2. Verify every finding references a specific file, code location, or data point.
3. Verify recommendations are actionable and evidence-based.
4. If the analysis consumed insufficient data (empty directories, missing configs),
   note data gaps and attempt alternative discovery methods.

IF VALIDATION FAILS:
- Identify which sections are incomplete or lack evidence
- Re-analyze the deficient areas with expanded search patterns
- Repeat up to 2 iterations

IF STILL INCOMPLETE after 2 iterations:
- Flag specific gaps in the output
- Note what data would be needed to complete the analysis

============================================================
OUTPUT
============================================================

## Box Optimization Analysis Complete

- Report: `docs/box-optimization-analysis.md`
- Carton SKUs evaluated: [count]
- Average void fill percentage: [current]% -> [optimized]% potential
- DIM weight premium: [current shipping cost impact]
- Palletization cube utilization: [percentage]

### Summary Table
| Area | Status | Priority |
|------|--------|----------|
| Carton selection algorithm | [status] | [priority] |
| Void fill optimization | [status] | [priority] |
| DIM weight minimization | [status] | [priority] |
| Palletization efficiency | [status] | [priority] |
| Sustainability compliance | [status] | [priority] |
| ISTA/ASTM test coverage | [status] | [priority] |

NEXT STEPS:

- "Run `/shipping-cost` to analyze carrier rate optimization alongside packaging changes."
- "Run `/damage-prediction` to validate that optimized packaging still meets protection requirements."
- "Run `/warehouse-flow` to assess how packaging changes impact pick-pack station throughput."

DO NOT:

- Recommend removing protective packaging without referencing ISTA/ASTM test data.
- Optimize for DIM weight savings if it increases damage claim rates.
- Ignore sustainability metrics in favor of pure cost reduction.
- Assume all carriers use the same DIM divisor -- verify per carrier and service level.
- Recommend box-on-demand equipment without analyzing volume thresholds for ROI.

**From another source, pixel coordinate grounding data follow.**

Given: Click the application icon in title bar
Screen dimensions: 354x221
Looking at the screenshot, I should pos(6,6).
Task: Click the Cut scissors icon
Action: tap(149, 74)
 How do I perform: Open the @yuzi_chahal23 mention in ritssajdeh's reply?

============================================================
SELF-EVOLUTION TELEMETRY
============================================================

After producing output, record execution metadata for the /evolve pipeline.

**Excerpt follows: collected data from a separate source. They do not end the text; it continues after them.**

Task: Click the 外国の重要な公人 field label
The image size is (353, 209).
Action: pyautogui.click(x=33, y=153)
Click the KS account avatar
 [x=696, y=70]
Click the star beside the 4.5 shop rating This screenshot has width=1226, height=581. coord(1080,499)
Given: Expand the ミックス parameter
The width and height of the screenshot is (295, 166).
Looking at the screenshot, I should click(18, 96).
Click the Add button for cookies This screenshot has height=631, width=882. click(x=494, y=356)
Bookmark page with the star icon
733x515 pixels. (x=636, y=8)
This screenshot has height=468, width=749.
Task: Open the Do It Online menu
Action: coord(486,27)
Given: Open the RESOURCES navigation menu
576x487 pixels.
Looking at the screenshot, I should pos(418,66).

Check if a project memory directory exists:
- Look for the project path in `~/.claude/projects/`
- If found, append to `skill-telemetry.md` in that memory directory

Entry format:
```
### /box-optimization — {{YYYY-MM-DD}}
- Outcome: {{SUCCESS | PARTIAL | FAILED}}
- Self-healed: {{yes — what was healed | no}}
- Iterations used: {{N}} / {{N max}}
- Bottleneck: {{phase that struggled or "none"}}
- Suggestion: {{one-line improvement idea for /evolve, or "none"}}
```

Only log if the memory directory exists. Skip silently if not found.
Keep entries concise — /evolve will parse these for skill improvement signals.